He’d waited before. In India. For a call that never came. But this waiting felt different. There was something on the other side.

Six off Bumrah: The Statement

2024 T20 World Cup. USA jersey. He walked out against India, his India, and faced Jasprit Bumrah. Best bowler on the planet. Death bowling specialist. Harmeet swung from the hips. The ball disappeared over the rope. Six.

Later, nearly pulled off the impossible against South Africa. 38 off 22. Proper hitting. The kind India never let him try.

He has played 25 T20Is now. Economy of 6.86, tighter than a drum. Strike rate of 148 with the bat. In ODIs? 31 wickets at 3.97 an over. Average of 24. Last October: 6 for 27 against Nepal. His career best figures.

He is 33. Peaking. Better than he ever was in India.

Coming home wearing different colours

2026. T20 World Cup in India. The irony isn’t lost on him.

He walks out in USA blue, not quite the India blue he grew up worshipping. Across the pitch, faces he knows. Dressing room brothers from 2010, 2012. World Cup winners together. Now they’re the opposition.

He runs in. That same loop, that same drift. Hardik tries to carve him over extra cover. Slices it to sweeper cover instead. Silence in the stands.

Then Axar. Crammed for room. Caught on the fence.

Two massive wickets. Two guys who sailed through the system that dumped Harmeet like last week’s garbage.

4 overs. 26 runs.2 wickets. Against the best batting lineup on earth, in their own backyard.

Refusing to disappear

Here’s the thing about Harmeet’s story, it’s not really a comeback. It’s a refusal. A stubborn, bone-headed refusal to disappear when every signal said fade away.

He didn’t need India’s validation. Just needed someone, anyone, to say yes to what he could still do. He found it in a place that didn’t care about his past, only his next over.

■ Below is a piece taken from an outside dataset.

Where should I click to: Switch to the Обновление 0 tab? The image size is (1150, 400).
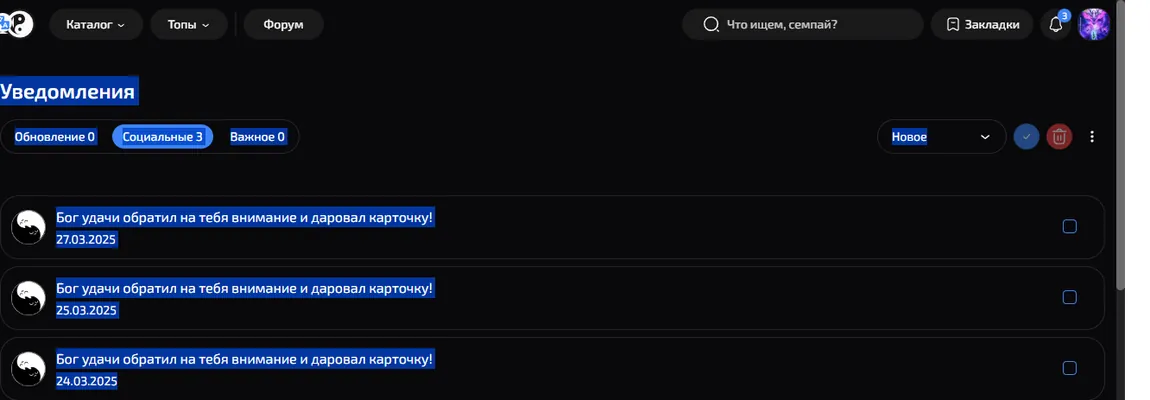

That loopy delivery is still there. The still head under pressure. The heart’s bigger now, it had to be, to carry all those miles, all those years, all that weight.

In Mumbai, old heads still talk about the kid who bowled like Bedi. In America, new fans talk about the guy who gave them respect. Harmeet belongs to both places. Belongs to neither.

Finally just belongs to the game itself.

The ball’s in his left hand. World Cup in his home country. Odds still stacked high, they’ve always been stacked high.

He starts his run-up. Arm comes over smooth. The ball drifts, dips, spins past the bat. The crowd makes noise.

Harmeet Singh is home. And he’s finally, completely, alive.